Exercise · Financial & Trading

Real-time Fraud Detection

Whiteboard exercise. Try the problem cold, then reveal the rubric to self-score.

Out of 10 points45 min whiteboardReference solution →

Prompt

A system that scores every incoming payment / account action in under 100 ms and decides: approve, review, or block. The hard parts: a low-latency feature store that can answer "how many card swipes has this user made in the last 5 minutes?" in < 10 ms; an online ML model co-located with features returning a risk score in single-digit milliseconds; and a feedback loop that closes the gap between a human-confirmed chargeback (days later) and retraining the model, without letting the fraudsters get a week head-start.
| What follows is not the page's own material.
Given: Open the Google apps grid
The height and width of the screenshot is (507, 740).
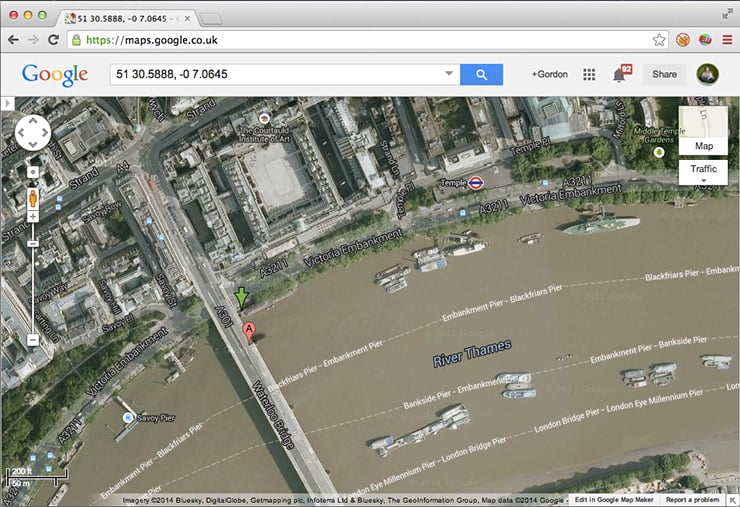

Stripe Radar, PayPal, Visa all run systems like this at 10K+ tx/sec.

Time budget: 45 min whiteboard. Draw architecture, estimate numbers, discuss tradeoffs.

Hints (progressive — click to reveal)

Hint 1

Rules + ML hybrid. Pure-ML is wrong. Mention rule engine short-circuit as a core design piece.

Hint 2

Online + offline feature store. Same features for training + serving. Training-serving skew is a classic production bug; show you know about it.

Hint 3

Label delay is fundamental. Acknowledge chargebacks take days-to-weeks. Don't propose "train on today's data, serve tomorrow" without caveats.

Rubric — 10 points

+2 Rules + ML hybrid. Pure-ML is wrong. Mention rule engine short-circuit as a core design piece.
+2 Online + offline feature store. Same features for training + serving. Training-serving skew is a classic production bug; show you know about it.
+2 Label delay is fundamental. Acknowledge chargebacks take days-to-weeks. Don't propose "train on today's data, serve tomorrow" without caveats.
+2 Graceful degrade. Payment auth can't hang. Fall back to rules + conservative threshold on any dependency failure. Payments > precision.
+1 Graph features matter. Single-tx features miss rings. Shared-device-fingerprint clusters are a cheap and effective signal.
+1 Explainability isn't nice-to-have. Compliance requires it. SHAP or tree-derived feature contributions are the standard.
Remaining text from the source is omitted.